- **GOAL OF THE EXERCISE**
Reproduce each of the following records line for line, with no changes.

:::

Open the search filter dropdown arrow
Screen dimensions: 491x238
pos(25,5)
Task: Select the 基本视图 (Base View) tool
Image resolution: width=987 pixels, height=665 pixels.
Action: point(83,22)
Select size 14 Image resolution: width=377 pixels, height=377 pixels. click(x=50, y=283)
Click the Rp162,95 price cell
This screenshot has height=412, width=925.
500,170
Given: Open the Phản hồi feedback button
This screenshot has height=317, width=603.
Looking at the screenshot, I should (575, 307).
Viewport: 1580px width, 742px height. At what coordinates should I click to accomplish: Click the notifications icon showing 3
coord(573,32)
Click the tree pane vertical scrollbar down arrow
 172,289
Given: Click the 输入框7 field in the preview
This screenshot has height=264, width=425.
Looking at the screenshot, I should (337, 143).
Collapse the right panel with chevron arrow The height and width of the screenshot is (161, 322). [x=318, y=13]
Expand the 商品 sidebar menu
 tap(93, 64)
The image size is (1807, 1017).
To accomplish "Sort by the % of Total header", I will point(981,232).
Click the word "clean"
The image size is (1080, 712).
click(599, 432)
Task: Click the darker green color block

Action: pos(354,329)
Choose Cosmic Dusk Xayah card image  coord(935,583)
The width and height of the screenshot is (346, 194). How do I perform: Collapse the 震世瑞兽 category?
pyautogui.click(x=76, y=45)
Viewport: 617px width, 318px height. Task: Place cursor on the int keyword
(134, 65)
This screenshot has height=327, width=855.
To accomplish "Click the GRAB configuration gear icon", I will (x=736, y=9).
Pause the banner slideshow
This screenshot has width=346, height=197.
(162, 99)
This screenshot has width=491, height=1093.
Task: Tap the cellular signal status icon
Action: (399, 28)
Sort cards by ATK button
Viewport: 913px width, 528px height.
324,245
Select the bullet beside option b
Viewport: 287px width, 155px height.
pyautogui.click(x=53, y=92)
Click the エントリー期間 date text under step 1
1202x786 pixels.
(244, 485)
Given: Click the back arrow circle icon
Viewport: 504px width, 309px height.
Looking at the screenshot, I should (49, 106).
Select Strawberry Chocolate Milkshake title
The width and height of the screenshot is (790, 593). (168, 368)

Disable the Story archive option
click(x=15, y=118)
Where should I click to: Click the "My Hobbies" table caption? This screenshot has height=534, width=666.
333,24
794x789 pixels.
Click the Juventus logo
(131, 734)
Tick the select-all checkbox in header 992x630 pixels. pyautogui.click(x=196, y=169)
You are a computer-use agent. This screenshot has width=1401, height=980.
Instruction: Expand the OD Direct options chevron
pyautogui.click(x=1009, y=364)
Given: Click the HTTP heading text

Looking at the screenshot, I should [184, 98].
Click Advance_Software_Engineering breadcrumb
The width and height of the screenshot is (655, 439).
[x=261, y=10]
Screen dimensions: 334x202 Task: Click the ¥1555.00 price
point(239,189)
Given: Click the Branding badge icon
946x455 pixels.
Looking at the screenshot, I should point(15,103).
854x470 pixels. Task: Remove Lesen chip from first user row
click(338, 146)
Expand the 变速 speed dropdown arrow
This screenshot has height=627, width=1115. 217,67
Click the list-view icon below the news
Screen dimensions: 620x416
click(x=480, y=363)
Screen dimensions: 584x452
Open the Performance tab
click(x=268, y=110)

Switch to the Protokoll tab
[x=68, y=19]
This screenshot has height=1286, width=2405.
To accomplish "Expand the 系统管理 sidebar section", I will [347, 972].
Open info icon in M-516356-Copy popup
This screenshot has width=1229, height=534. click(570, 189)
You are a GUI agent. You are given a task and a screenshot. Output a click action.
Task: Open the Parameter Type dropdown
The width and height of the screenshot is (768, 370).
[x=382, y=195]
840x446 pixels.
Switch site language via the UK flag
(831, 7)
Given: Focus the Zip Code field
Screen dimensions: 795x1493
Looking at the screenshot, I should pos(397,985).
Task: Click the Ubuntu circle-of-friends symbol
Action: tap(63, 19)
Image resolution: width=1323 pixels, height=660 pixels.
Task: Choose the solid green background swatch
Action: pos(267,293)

:::

- **FINAL RESULT**
Open the search filter dropdown arrow
Screen dimensions: 491x238
pos(25,5)
Task: Select the 基本视图 (Base View) tool
Image resolution: width=987 pixels, height=665 pixels.
Action: point(83,22)
Select size 14 Image resolution: width=377 pixels, height=377 pixels. click(x=50, y=283)
Click the Rp162,95 price cell
This screenshot has height=412, width=925.
500,170
Given: Open the Phản hồi feedback button
This screenshot has height=317, width=603.
Looking at the screenshot, I should (575, 307).
Viewport: 1580px width, 742px height. At what coordinates should I click to accomplish: Click the notifications icon showing 3
coord(573,32)
Click the tree pane vertical scrollbar down arrow
 172,289
Given: Click the 输入框7 field in the preview
This screenshot has height=264, width=425.
Looking at the screenshot, I should (337, 143).
Collapse the right panel with chevron arrow The height and width of the screenshot is (161, 322). [x=318, y=13]
Expand the 商品 sidebar menu
 tap(93, 64)
The image size is (1807, 1017).
To accomplish "Sort by the % of Total header", I will point(981,232).
Click the word "clean"
The image size is (1080, 712).
click(599, 432)
Task: Click the darker green color block

Action: pos(354,329)
Choose Cosmic Dusk Xayah card image  coord(935,583)
The width and height of the screenshot is (346, 194). How do I perform: Collapse the 震世瑞兽 category?
pyautogui.click(x=76, y=45)
Viewport: 617px width, 318px height. Task: Place cursor on the int keyword
(134, 65)
This screenshot has height=327, width=855.
To accomplish "Click the GRAB configuration gear icon", I will (x=736, y=9).
Pause the banner slideshow
This screenshot has width=346, height=197.
(162, 99)
This screenshot has width=491, height=1093.
Task: Tap the cellular signal status icon
Action: (399, 28)
Sort cards by ATK button
Viewport: 913px width, 528px height.
324,245
Select the bullet beside option b
Viewport: 287px width, 155px height.
pyautogui.click(x=53, y=92)
Click the エントリー期間 date text under step 1
1202x786 pixels.
(244, 485)
Given: Click the back arrow circle icon
Viewport: 504px width, 309px height.
Looking at the screenshot, I should (49, 106).
Select Strawberry Chocolate Milkshake title
The width and height of the screenshot is (790, 593). (168, 368)

Disable the Story archive option
click(x=15, y=118)
Where should I click to: Click the "My Hobbies" table caption? This screenshot has height=534, width=666.
333,24
794x789 pixels.
Click the Juventus logo
(131, 734)
Tick the select-all checkbox in header 992x630 pixels. pyautogui.click(x=196, y=169)
You are a computer-use agent. This screenshot has width=1401, height=980.
Instruction: Expand the OD Direct options chevron
pyautogui.click(x=1009, y=364)
Given: Click the HTTP heading text

Looking at the screenshot, I should [184, 98].
Click Advance_Software_Engineering breadcrumb
The width and height of the screenshot is (655, 439).
[x=261, y=10]
Screen dimensions: 334x202 Task: Click the ¥1555.00 price
point(239,189)
Given: Click the Branding badge icon
946x455 pixels.
Looking at the screenshot, I should point(15,103).
854x470 pixels. Task: Remove Lesen chip from first user row
click(338, 146)
Expand the 变速 speed dropdown arrow
This screenshot has height=627, width=1115. 217,67
Click the list-view icon below the news
Screen dimensions: 620x416
click(x=480, y=363)
Screen dimensions: 584x452
Open the Performance tab
click(x=268, y=110)

Switch to the Protokoll tab
[x=68, y=19]
This screenshot has height=1286, width=2405.
To accomplish "Expand the 系统管理 sidebar section", I will [347, 972].
Open info icon in M-516356-Copy popup
This screenshot has width=1229, height=534. click(570, 189)
You are a GUI agent. You are given a task and a screenshot. Output a click action.
Task: Open the Parameter Type dropdown
The width and height of the screenshot is (768, 370).
[x=382, y=195]
840x446 pixels.
Switch site language via the UK flag
(831, 7)
Given: Focus the Zip Code field
Screen dimensions: 795x1493
Looking at the screenshot, I should pos(397,985).
Task: Click the Ubuntu circle-of-friends symbol
Action: tap(63, 19)
Image resolution: width=1323 pixels, height=660 pixels.
Task: Choose the solid green background swatch
Action: pos(267,293)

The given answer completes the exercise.